Michigan hosts Wayne State in its final preseason exhibition at the Crisler Center tonight (7:00 p.m.). The contest will be the first chance to see the 2013-14 Wolverines live on television as the game was bumped from BTN’s digital offering up to the Big Ten Network – tickets are also available starting at $5.
Wayne State gave Michigan a decent exhibition game two years ago as the Wolverines escaped with a 47-39 victory. Michigan has a bit more firepower in its arsenal these days and game that close would be a surprise but the Warriors should provide a tougher challenge than Concordia last week.
Wayne State has experience and ability, primarily in the backcourt. The Warriors return three starters and 10 players from last year’s team which shared the GLIAC regular season title and earned a bid to the Division II NCAA tournament. That group includes five of the top seven scorers from a season ago, including leading scorer Mike Hollingsworth, a 6-foot-2 shooting guard. Senior guard Chene Phillips was an GLIAC All-Defensive team selection last year and originally played Division I basketball at Liberty.
The Warriors backcourt and wing options should provide a much more stringent test for Michigan’s perimeter players who were able to simply overwhelm Concordia. There will still be a large talent gap but the increase in competition should tell us a bit more about this year’s team.
Zak Irvin’s development
Michigan hit on all cylinders against Concordia. Six Wolverines reached double figures en route to a 117 point scoring outburst. Zak Irvin was among those that hit double figures, 10 points on 4-of-7 shooting in 19 minutes, but the talented freshman never quite found a groove. He looked a bit tentative throughout his first game and John Beilein admitted that Irvin’s “head was spinning” while he was on the floor.

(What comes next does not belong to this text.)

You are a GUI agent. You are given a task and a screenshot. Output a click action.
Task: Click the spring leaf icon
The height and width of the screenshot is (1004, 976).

Irvin played a solid chunk of minutes at the four position on offense against Concordia and that might be how the Wolverines have to get him on the floor. Trying to find wing guard minutes for Stauskas, Robinson, LeVert and Irvin becomes a difficult proposition without a bit of creativity. Watch for Irvin to find more spots to get involved in the offense the second time on the floor.
In his first game, Irvin mostly settled for jumpshots off the catch, transition opportunities and a second chance layup. He’s capable of being a more aggressive scorer in the mid-range game, looking for his shot off the bounce and attacking the basket. As his comfort level in the offense progresses, those are the sort of things to watch for from Michigan’s 6-foot-6 freshman.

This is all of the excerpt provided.